*** SOURCE MATERIAL Section Begins ***
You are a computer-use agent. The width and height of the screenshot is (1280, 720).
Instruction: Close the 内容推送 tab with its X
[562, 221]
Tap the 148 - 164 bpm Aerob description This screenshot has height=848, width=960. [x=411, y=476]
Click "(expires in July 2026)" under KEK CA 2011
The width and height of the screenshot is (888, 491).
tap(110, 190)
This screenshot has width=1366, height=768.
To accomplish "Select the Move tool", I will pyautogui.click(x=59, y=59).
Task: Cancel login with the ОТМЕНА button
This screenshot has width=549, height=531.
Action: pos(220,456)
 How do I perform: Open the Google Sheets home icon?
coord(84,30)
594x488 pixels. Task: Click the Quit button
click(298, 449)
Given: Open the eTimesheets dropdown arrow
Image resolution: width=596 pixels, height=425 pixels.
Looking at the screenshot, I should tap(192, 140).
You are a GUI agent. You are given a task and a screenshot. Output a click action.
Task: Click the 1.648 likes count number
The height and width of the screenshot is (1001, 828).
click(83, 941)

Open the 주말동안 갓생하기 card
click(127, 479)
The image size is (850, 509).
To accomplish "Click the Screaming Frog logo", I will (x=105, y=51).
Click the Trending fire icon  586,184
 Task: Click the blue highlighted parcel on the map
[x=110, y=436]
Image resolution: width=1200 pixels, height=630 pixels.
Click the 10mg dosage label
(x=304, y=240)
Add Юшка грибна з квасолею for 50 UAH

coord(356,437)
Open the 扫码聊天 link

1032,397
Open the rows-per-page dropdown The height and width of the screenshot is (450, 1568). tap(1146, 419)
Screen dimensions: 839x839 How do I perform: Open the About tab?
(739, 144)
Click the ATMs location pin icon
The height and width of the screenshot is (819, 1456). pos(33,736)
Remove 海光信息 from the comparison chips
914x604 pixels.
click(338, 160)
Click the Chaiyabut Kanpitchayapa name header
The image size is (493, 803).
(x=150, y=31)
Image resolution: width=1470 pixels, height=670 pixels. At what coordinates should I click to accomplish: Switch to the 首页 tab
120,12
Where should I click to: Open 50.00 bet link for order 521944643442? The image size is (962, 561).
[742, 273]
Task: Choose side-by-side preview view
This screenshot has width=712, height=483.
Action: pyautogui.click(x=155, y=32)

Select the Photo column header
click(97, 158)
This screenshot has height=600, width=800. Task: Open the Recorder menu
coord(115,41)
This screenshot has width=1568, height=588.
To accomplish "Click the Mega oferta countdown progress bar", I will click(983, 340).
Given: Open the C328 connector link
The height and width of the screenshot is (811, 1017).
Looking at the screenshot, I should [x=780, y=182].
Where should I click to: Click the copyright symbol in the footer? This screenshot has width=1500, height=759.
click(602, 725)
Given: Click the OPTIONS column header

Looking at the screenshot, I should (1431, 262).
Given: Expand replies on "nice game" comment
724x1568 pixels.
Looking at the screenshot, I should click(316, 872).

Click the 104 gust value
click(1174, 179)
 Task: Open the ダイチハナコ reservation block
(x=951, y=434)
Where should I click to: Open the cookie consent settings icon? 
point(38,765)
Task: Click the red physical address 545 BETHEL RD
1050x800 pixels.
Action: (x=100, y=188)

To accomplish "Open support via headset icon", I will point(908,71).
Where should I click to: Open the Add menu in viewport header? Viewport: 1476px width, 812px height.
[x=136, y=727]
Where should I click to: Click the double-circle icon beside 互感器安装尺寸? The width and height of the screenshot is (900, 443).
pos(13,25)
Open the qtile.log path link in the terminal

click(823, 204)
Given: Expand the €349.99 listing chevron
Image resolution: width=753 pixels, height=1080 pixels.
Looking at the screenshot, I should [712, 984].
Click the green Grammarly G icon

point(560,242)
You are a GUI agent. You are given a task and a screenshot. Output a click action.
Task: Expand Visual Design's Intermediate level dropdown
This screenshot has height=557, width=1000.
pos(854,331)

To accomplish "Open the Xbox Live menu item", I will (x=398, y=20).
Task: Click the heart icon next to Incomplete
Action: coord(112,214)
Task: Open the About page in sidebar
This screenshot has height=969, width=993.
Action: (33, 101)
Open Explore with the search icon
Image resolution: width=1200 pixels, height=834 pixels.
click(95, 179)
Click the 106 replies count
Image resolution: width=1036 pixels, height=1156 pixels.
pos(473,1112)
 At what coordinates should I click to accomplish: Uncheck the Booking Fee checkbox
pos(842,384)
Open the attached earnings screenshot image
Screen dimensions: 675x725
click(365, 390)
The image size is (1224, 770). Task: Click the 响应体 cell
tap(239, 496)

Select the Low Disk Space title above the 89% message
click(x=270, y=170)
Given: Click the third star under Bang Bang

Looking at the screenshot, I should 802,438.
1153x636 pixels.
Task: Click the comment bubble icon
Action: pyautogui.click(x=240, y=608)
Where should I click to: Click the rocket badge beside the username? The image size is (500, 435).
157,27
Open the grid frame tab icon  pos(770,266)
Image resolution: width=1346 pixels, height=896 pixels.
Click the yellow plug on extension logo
*** SOURCE MATERIAL Section Ends ***
#### ABOUT THIS TASK
The material must be duplicated in full, with each line kept exact.

#### REPLY
You are a computer-use agent. The width and height of the screenshot is (1280, 720).
Instruction: Close the 内容推送 tab with its X
[562, 221]
Tap the 148 - 164 bpm Aerob description This screenshot has height=848, width=960. [x=411, y=476]
Click "(expires in July 2026)" under KEK CA 2011
The width and height of the screenshot is (888, 491).
tap(110, 190)
This screenshot has width=1366, height=768.
To accomplish "Select the Move tool", I will pyautogui.click(x=59, y=59).
Task: Cancel login with the ОТМЕНА button
This screenshot has width=549, height=531.
Action: pos(220,456)
 How do I perform: Open the Google Sheets home icon?
coord(84,30)
594x488 pixels. Task: Click the Quit button
click(298, 449)
Given: Open the eTimesheets dropdown arrow
Image resolution: width=596 pixels, height=425 pixels.
Looking at the screenshot, I should tap(192, 140).
You are a GUI agent. You are given a task and a screenshot. Output a click action.
Task: Click the 1.648 likes count number
The height and width of the screenshot is (1001, 828).
click(83, 941)

Open the 주말동안 갓생하기 card
click(127, 479)
The image size is (850, 509).
To accomplish "Click the Screaming Frog logo", I will (x=105, y=51).
Click the Trending fire icon  586,184
 Task: Click the blue highlighted parcel on the map
[x=110, y=436]
Image resolution: width=1200 pixels, height=630 pixels.
Click the 10mg dosage label
(x=304, y=240)
Add Юшка грибна з квасолею for 50 UAH

coord(356,437)
Open the 扫码聊天 link

1032,397
Open the rows-per-page dropdown The height and width of the screenshot is (450, 1568). tap(1146, 419)
Screen dimensions: 839x839 How do I perform: Open the About tab?
(739, 144)
Click the ATMs location pin icon
The height and width of the screenshot is (819, 1456). pos(33,736)
Remove 海光信息 from the comparison chips
914x604 pixels.
click(338, 160)
Click the Chaiyabut Kanpitchayapa name header
The image size is (493, 803).
(x=150, y=31)
Image resolution: width=1470 pixels, height=670 pixels. At what coordinates should I click to accomplish: Switch to the 首页 tab
120,12
Where should I click to: Open 50.00 bet link for order 521944643442? The image size is (962, 561).
[742, 273]
Task: Choose side-by-side preview view
This screenshot has width=712, height=483.
Action: pyautogui.click(x=155, y=32)

Select the Photo column header
click(97, 158)
This screenshot has height=600, width=800. Task: Open the Recorder menu
coord(115,41)
This screenshot has width=1568, height=588.
To accomplish "Click the Mega oferta countdown progress bar", I will click(983, 340).
Given: Open the C328 connector link
The height and width of the screenshot is (811, 1017).
Looking at the screenshot, I should [x=780, y=182].
Where should I click to: Click the copyright symbol in the footer? This screenshot has width=1500, height=759.
click(602, 725)
Given: Click the OPTIONS column header

Looking at the screenshot, I should (1431, 262).
Given: Expand replies on "nice game" comment
724x1568 pixels.
Looking at the screenshot, I should click(316, 872).

Click the 104 gust value
click(1174, 179)
 Task: Open the ダイチハナコ reservation block
(x=951, y=434)
Where should I click to: Open the cookie consent settings icon? 
point(38,765)
Task: Click the red physical address 545 BETHEL RD
1050x800 pixels.
Action: (x=100, y=188)

To accomplish "Open support via headset icon", I will point(908,71).
Where should I click to: Open the Add menu in viewport header? Viewport: 1476px width, 812px height.
[x=136, y=727]
Where should I click to: Click the double-circle icon beside 互感器安装尺寸? The width and height of the screenshot is (900, 443).
pos(13,25)
Open the qtile.log path link in the terminal

click(823, 204)
Given: Expand the €349.99 listing chevron
Image resolution: width=753 pixels, height=1080 pixels.
Looking at the screenshot, I should [712, 984].
Click the green Grammarly G icon

point(560,242)
You are a GUI agent. You are given a task and a screenshot. Output a click action.
Task: Expand Visual Design's Intermediate level dropdown
This screenshot has height=557, width=1000.
pos(854,331)

To accomplish "Open the Xbox Live menu item", I will (x=398, y=20).
Task: Click the heart icon next to Incomplete
Action: coord(112,214)
Task: Open the About page in sidebar
This screenshot has height=969, width=993.
Action: (33, 101)
Open Explore with the search icon
Image resolution: width=1200 pixels, height=834 pixels.
click(95, 179)
Click the 106 replies count
Image resolution: width=1036 pixels, height=1156 pixels.
pos(473,1112)
 At what coordinates should I click to accomplish: Uncheck the Booking Fee checkbox
pos(842,384)
Open the attached earnings screenshot image
Screen dimensions: 675x725
click(365, 390)
The image size is (1224, 770). Task: Click the 响应体 cell
tap(239, 496)

Select the Low Disk Space title above the 89% message
click(x=270, y=170)
Given: Click the third star under Bang Bang

Looking at the screenshot, I should 802,438.
1153x636 pixels.
Task: Click the comment bubble icon
Action: pyautogui.click(x=240, y=608)
Where should I click to: Click the rocket badge beside the username? The image size is (500, 435).
157,27
Open the grid frame tab icon  pos(770,266)
Image resolution: width=1346 pixels, height=896 pixels.
Click the yellow plug on extension logo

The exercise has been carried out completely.